E’ abbastanza impressionante constatare come, a distanza di due giorni, due presidenti di Regione, uno ex e l’altro quasi, rilascino alla stessa trasmissione radiofonica, ‘La Zanzara’ su Radio 24, due interviste-confessione dagli stessi contenuti-choc.

Giancarlo Galan (agli arresti domiciliari dopo il patteggiamento per corruzione nella vicenda Mose) e Rosario Crocetta (secondo una presunta intercettazione rivelata dal settimanale L’Espresso è lui il muto ascoltatore telefonico delle parole deliranti del primario Matteo Tutino, che chiede di ‘far fuori’ Lucia, la figlia di Paolo Borsellino ‘così come è stato fatto fuori il padre’) parlano entrambi del loro suicidio mancato, sventato.

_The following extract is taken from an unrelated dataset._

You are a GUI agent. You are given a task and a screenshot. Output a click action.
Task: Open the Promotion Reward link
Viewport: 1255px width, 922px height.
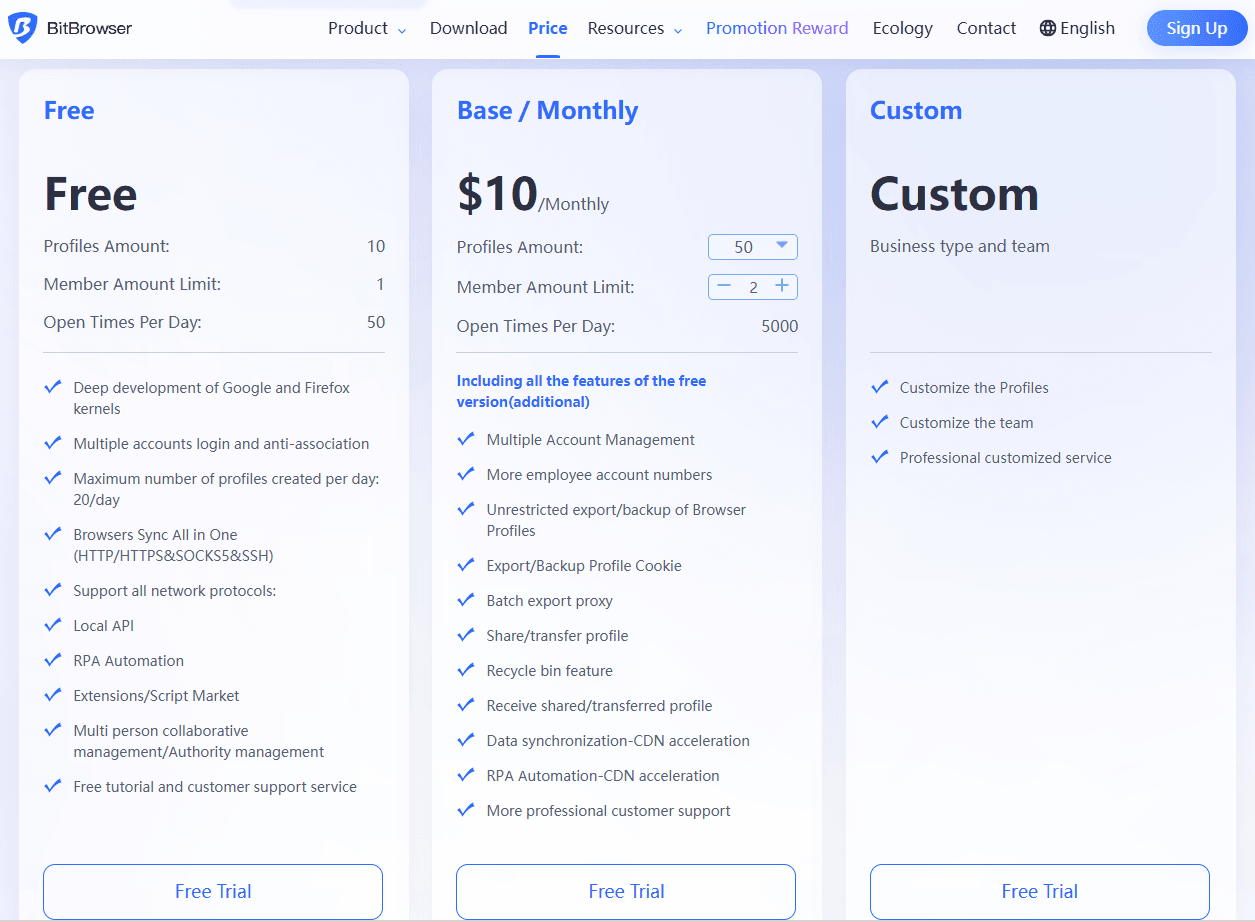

Con tutto il rispetto umano per i risvolti umani che queste due persone sicuramente vivono, mi riesce difficile non cogliere in questa coincidenza di confessioni radiofoniche (ad una trasmissione che ha fatto del clamore la sua ragione di vita e di successo) un gusto abbastanza disgustoso.
I loro resoconti hanno il sapore di un fine-vita politico poco dignitoso. Entrambi usano il suicidio come arma, estrema, di difesa da accuse e giudizi. L’ultima spiaggia per salvare la loro immagine, per dichiarare la loro innocenza.

Dicono che chi vuole suicidarsi per davvero non lo dice a nessuno. Non so se è vero.
Però resto dell’idea che usare il suicidio come megafono del canto del cigno politico sia davvero un insulto.